バトル
「山田くん、またいじめられたの?」
広印が心配そうに言う。
山田は申し訳なさそうに頷いた。田山がすかさず説明する。
「しかも今回はまた派手にやってくれたぞ。技術で使った木材の木屑を、机に詰めやがった。多分、前回の絵具入り運動靴を相当根に持ってるんだろう。」
「ちょっと待って、それ、どう言うこと…?」
この会議に初参加の陽乃元は、状況が掴めていないようだ。
「おや、委員長。山田がいじめられてるのは知っていますでしょう?それのやり返しをみんなで手伝っているんですの。」
と、田山は急に口調を変える。山田にはなんだか、陽乃元をおちょくっているように感じた。さっきから、やけに陽乃元への態度が軽い。

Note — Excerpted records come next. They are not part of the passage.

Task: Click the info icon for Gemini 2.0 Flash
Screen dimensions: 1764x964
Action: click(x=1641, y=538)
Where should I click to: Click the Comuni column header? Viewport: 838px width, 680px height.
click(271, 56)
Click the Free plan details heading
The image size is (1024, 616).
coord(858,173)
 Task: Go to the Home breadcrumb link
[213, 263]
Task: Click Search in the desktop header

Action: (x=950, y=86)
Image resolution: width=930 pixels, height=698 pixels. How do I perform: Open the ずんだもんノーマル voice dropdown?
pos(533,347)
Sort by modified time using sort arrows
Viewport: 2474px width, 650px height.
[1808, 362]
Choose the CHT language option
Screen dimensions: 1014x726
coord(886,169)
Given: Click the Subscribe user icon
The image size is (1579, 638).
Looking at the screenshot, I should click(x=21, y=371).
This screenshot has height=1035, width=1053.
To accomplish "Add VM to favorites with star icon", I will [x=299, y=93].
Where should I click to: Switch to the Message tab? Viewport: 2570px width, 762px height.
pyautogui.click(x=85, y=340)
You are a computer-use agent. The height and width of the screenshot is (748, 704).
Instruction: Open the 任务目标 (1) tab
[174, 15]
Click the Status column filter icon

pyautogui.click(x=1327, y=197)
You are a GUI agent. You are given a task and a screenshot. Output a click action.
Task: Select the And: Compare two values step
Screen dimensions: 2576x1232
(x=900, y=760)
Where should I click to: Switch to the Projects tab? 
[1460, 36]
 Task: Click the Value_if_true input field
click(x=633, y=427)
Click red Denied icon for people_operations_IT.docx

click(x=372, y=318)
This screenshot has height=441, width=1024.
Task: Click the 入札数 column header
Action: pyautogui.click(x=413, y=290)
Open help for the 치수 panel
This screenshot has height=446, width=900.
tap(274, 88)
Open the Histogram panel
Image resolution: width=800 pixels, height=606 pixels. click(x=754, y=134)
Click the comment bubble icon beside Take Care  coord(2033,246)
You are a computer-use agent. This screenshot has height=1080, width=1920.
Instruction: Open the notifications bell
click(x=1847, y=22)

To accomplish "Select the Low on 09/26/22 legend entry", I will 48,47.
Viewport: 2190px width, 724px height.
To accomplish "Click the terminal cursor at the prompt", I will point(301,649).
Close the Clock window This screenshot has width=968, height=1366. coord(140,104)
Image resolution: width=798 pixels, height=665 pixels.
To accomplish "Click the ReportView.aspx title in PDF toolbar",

ぽかんとしている陽乃元に、広印が今までの経緯を説明した。
「じゃあ、一番最初の墨汁も、田山くんと山田くんが…」
山田は巻き込まれただけなのだが、そこはとりあえず良しとした。
「ってことで委員長。俺と勝負しよーぜ。5教科プラス音楽、美術、技術家庭科、保険体育の合計9科目の点数と、仕返し10点満点。合計910点で競おう。審査員はここにいる2人。それぞれ5点ずつ持つ。ちなみに俺は、中間で445点。期末は5教科で450点以上を目指す。」
「え?450?」
山田は思わず聞き返してしまった。
「そうだ。でも陽乃元さんも、割といい線いってるだろ?」
田山はそう言って、陽乃元の顔を覗き込む。
「…私は、中間は5教科で440点だった…」
「え?440?」
今度は広印が思わず聞き返した。
「そんなの、勝負にならないんじゃ…」
「だから仕返し点があるんだよ。それに今回は陽乃元さんの苦手な暗記科目ばかりの副教科もあるからな。」
山田と広印は目の前で繰り広げられる異次元の争いについていけていない。
「ついでに山田と広印も競っちゃおう。負けたやつが小野分の第二ボタン外しに行くってことで。」
なんだその誰かにあげてきたみたいなちょっと恥ずかしい仕返しは、と思いつつ、山田達は突然始まってしまったゲームに巻き込まれた。
「さ、委員長。成績が伸びればあなたは部活をやめなくて済む。競えばモチベーションもあがる。中々こんなハイレベルなライバルいないだろ?やるしかないよ。ねぇ、なんでも完璧な陽乃元さん?」
田山の煽り文句に、陽乃元はゆっくり頷いた。
田山は握手をしながら、にやっと笑った。